中国のオーストラリアへの浸透工作は2004年から

オーストラリアと懇ろに付き合ってきた中国は、2004年8月から同国への工作を本格化。米豪同盟を破壊し、米国にノーといえる国にするのが中国の対豪工作の主眼だったという。中国系企業や移民が与野党に多額の政治献金を行ってきたほか、財界・学会・教育界・メディア業界など工作対象は多岐にわたり、中国が同国の各分野をいかに操作してきたか、その実態が明らかになった〔クライブ・ハミルトン『目に見えぬ侵略 中国のオーストラリア支配計画』(飛鳥新社)〕。

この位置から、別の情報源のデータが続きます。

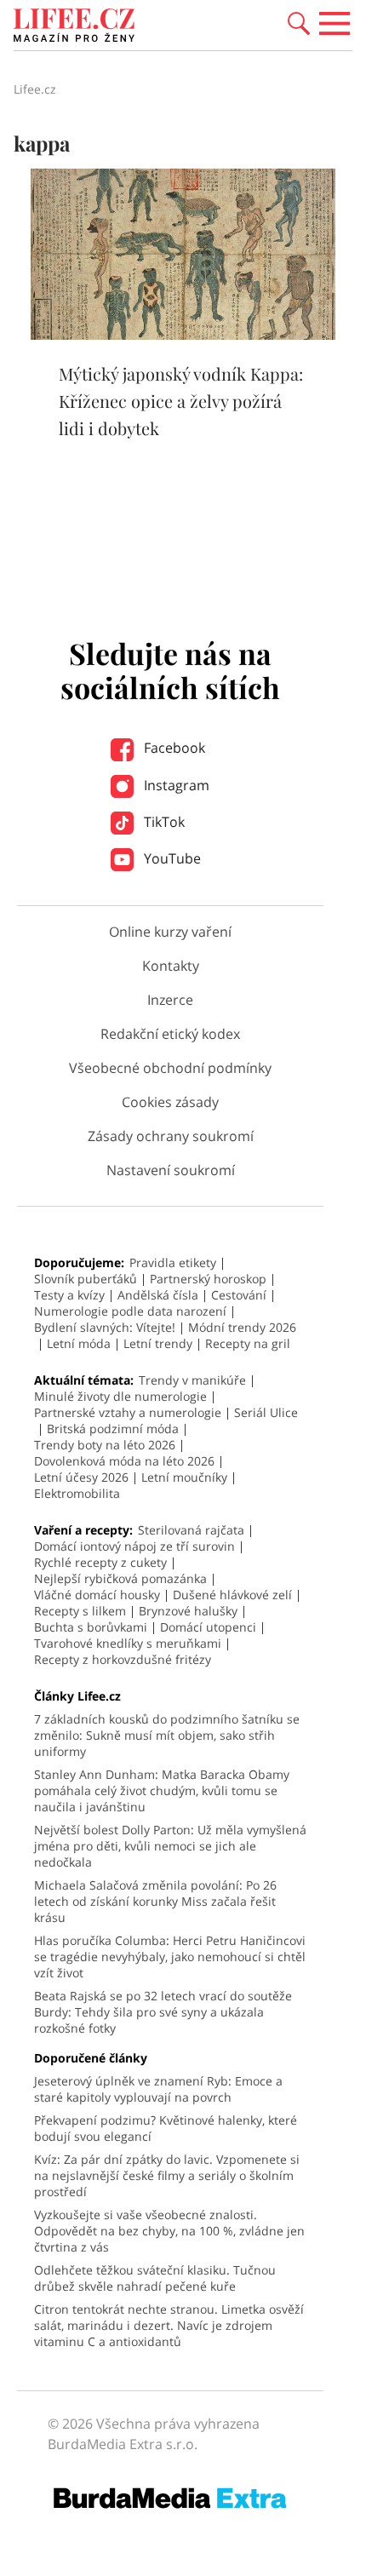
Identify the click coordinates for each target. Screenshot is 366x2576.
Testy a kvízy (69, 1295)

危機を覚えた同国は、ここ数年で工作の対象となった要人の永住権を剝奪したり法改正を行うなどして、対外工作から身を守るための防壁を築いている。

スパイ防止法がきちんと整備されていたオーストラリアでもそんなありさまだ。外国勢力の工作を防ぐ法律もないうえに、中国との歴史的な関わりがオーストラリアより格段に深い日本であれば、同様かそれ以上の事態が進行していることは想像に難くない。かつて尖閣諸島に強引に上陸し、逮捕された元国会議員は、「最大の障害は日本政府だった」と振り返っているが、霞が関・永田町や大企業・マスメディアに深く浸透している「親中派」の存在と、尖閣における政府の不可解な不作為とを結びつけるのは難しくない。

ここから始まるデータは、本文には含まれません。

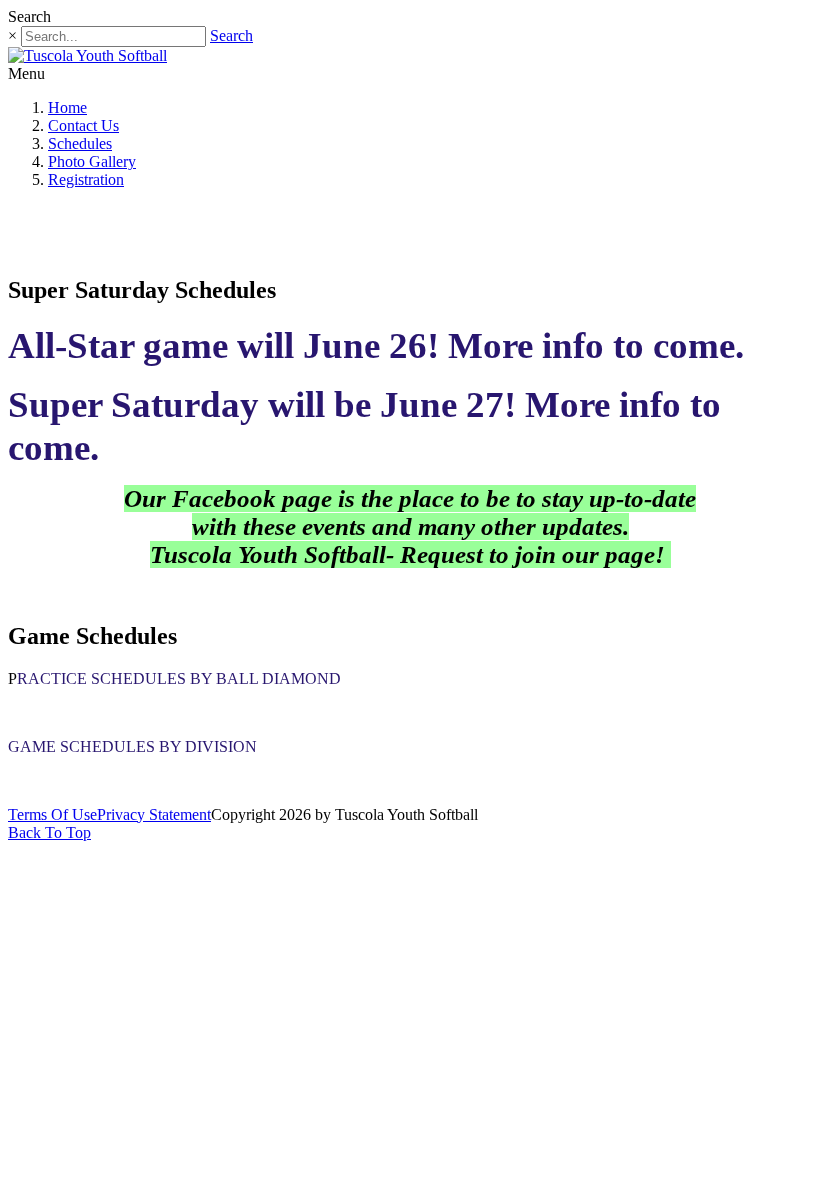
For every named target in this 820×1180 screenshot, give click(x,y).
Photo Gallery (92, 161)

中国、というより中国共産党という組織の傲岸さが世界中に周知され、それが引き起こした米中対立が新たな局面に突入した今、日本人の体に染みついた中国への忖度がまったく不要であることを、この際はっきり認識すべきだ。嫌なことをされたら「ノー」と言う、怒りを見せるときは見せる。そこに躊躇している時代ではもはやない。

米中いずれにつくのか、その選択を迫られる日が来る可能性は高い。その日のためにも、日本にはオーストラリアと同じかそれ以上の、大がかりな荒療治をやっておくことが必要なのではないか。